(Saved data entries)
· · · · ·
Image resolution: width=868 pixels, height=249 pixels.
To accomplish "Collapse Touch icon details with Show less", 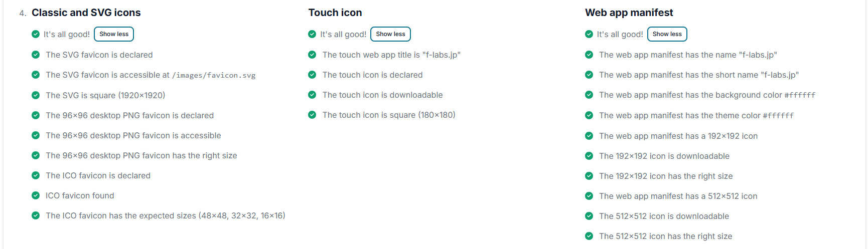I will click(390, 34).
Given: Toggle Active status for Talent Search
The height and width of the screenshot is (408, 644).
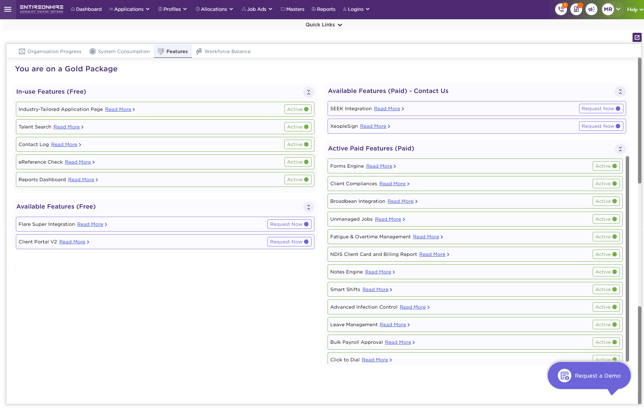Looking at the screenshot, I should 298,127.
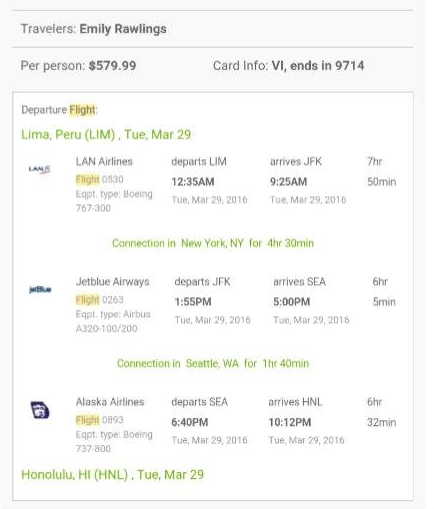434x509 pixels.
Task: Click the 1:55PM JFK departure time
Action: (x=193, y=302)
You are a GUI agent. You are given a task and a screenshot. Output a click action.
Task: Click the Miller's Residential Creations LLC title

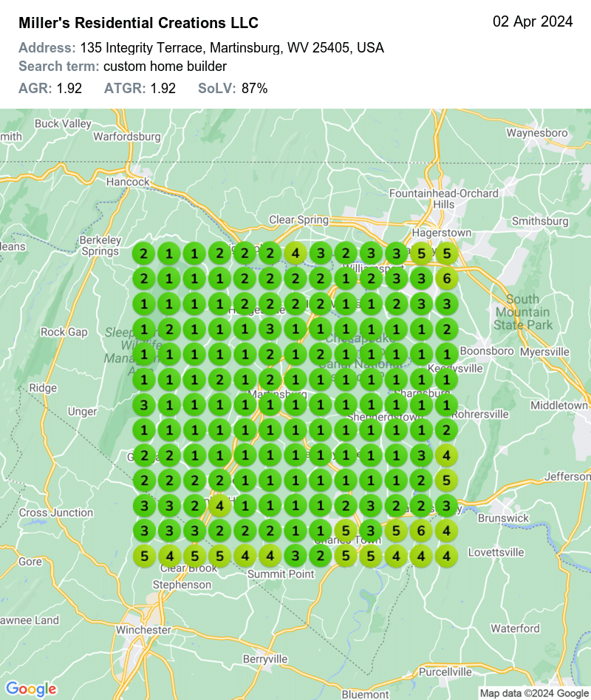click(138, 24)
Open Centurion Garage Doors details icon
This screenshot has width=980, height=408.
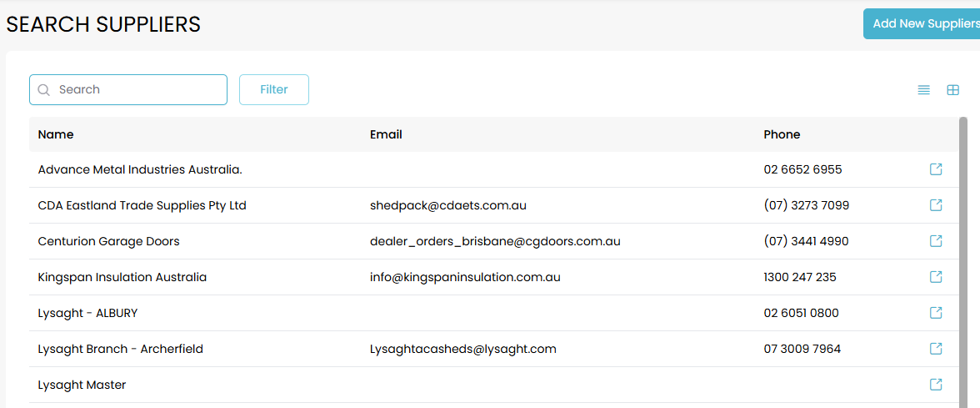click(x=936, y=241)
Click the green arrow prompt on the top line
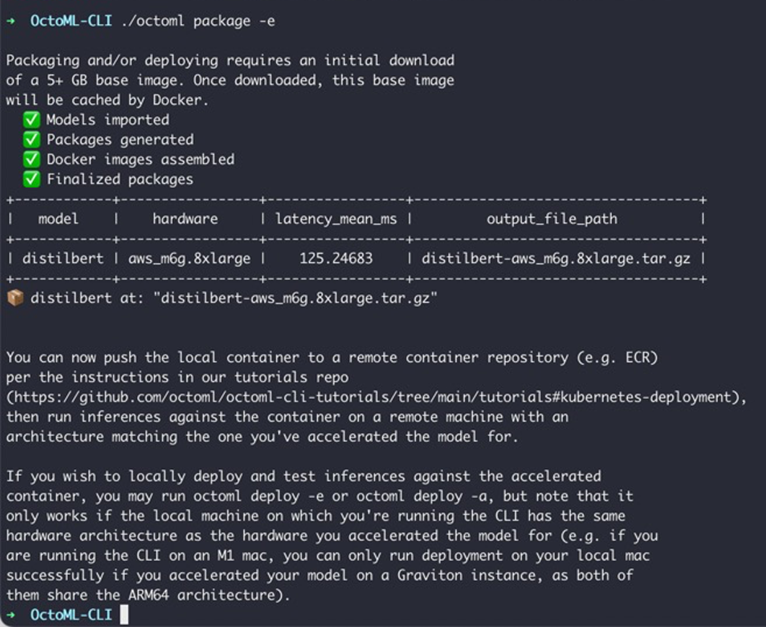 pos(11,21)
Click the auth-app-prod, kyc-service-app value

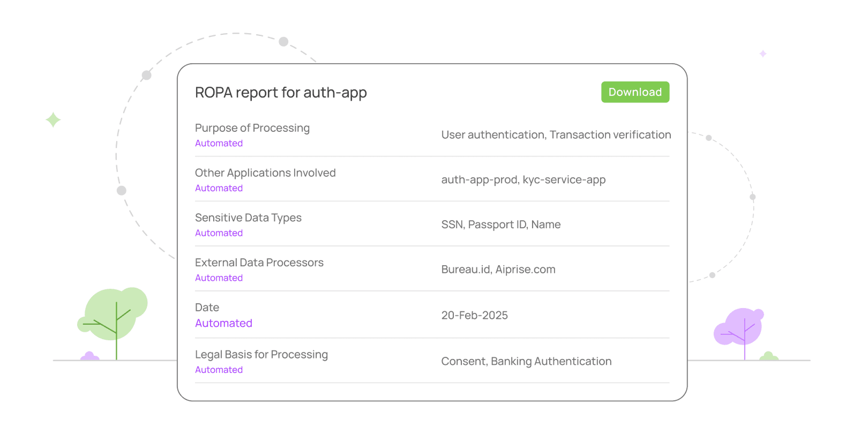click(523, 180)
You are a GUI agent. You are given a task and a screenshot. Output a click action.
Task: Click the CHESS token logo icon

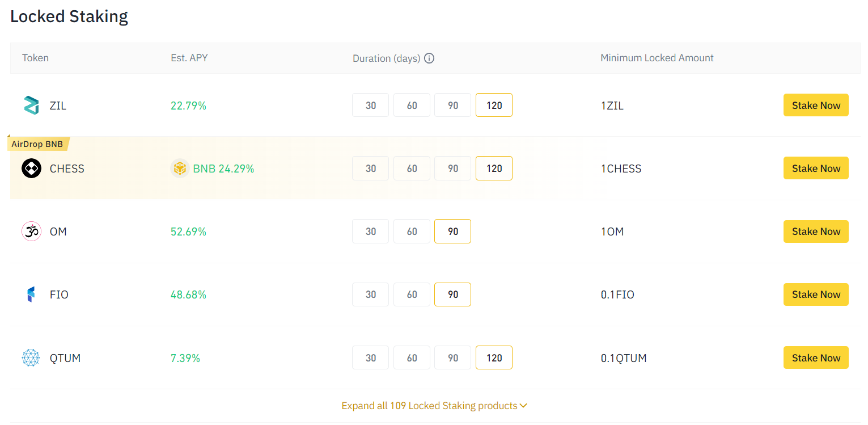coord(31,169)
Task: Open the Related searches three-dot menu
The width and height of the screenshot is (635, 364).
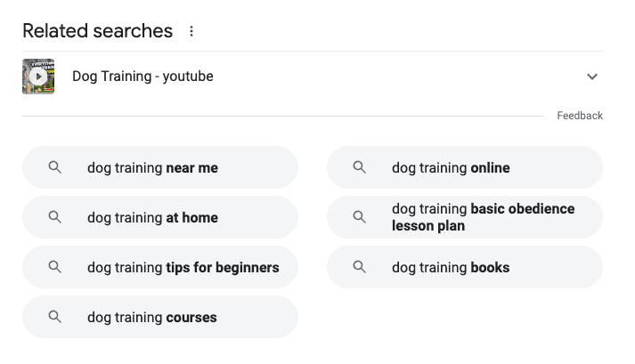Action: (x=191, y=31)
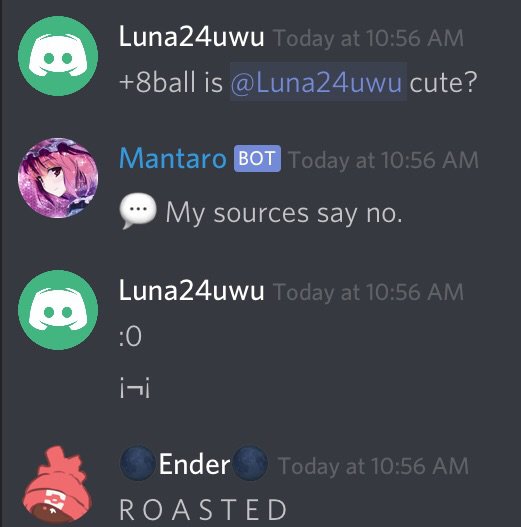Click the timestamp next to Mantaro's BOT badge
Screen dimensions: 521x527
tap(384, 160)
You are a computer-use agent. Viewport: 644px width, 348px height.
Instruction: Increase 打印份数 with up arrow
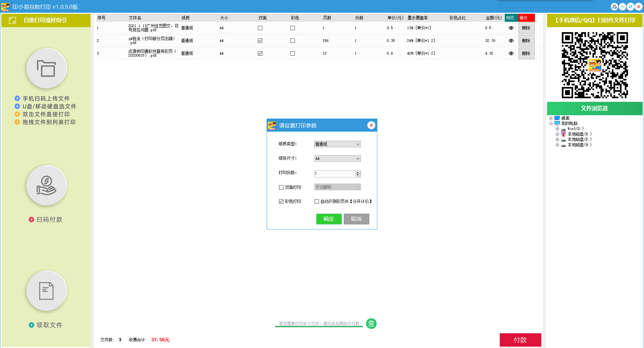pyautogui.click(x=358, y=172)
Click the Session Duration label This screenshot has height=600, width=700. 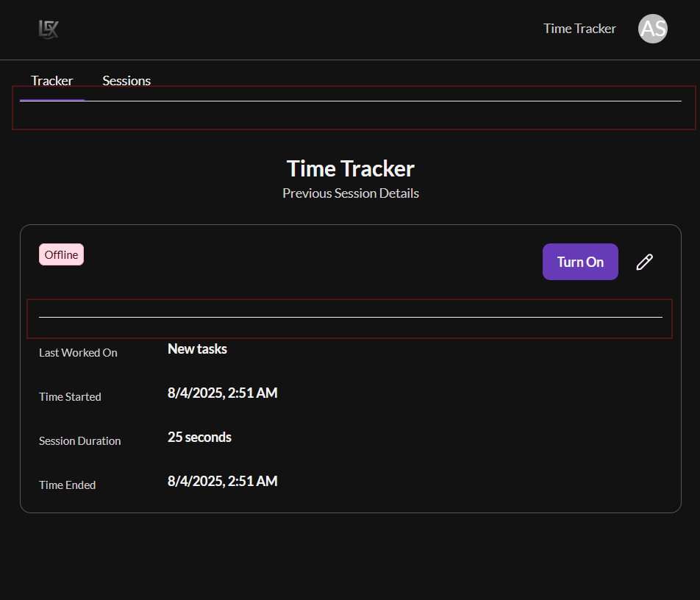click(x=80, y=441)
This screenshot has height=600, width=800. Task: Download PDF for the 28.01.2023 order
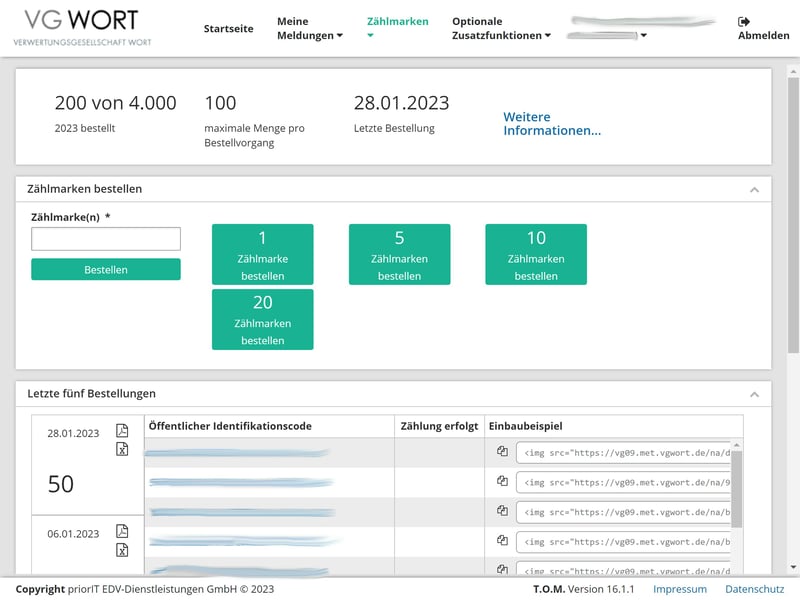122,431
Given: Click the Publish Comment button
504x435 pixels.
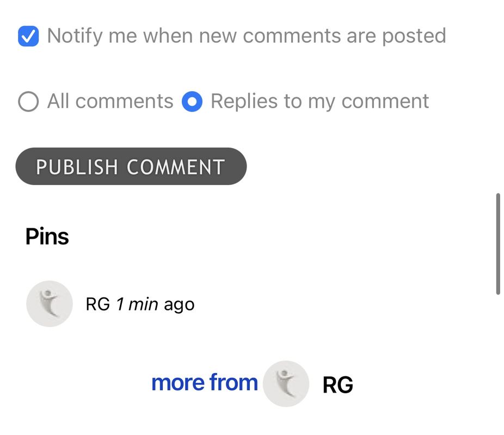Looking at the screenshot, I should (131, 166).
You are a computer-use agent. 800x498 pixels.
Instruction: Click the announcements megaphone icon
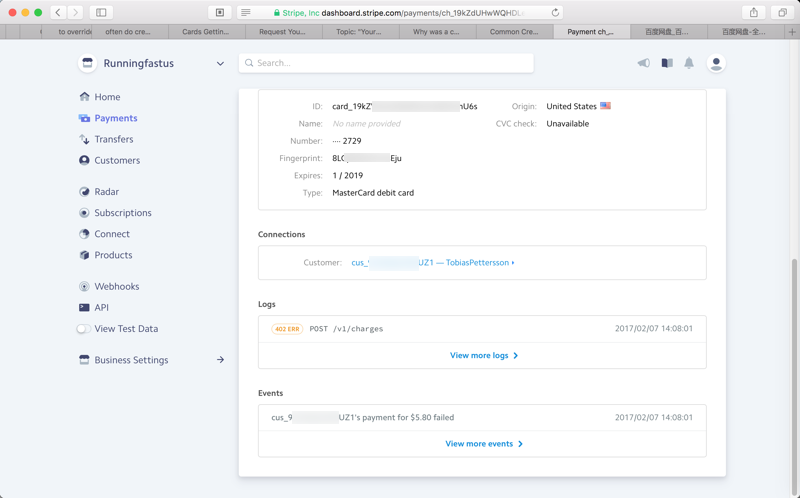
· · · · ·
- [Your goal]
Check each line in the entries above for the string "Open", then give the number of matching lines alone.

- [Exercise solution]
2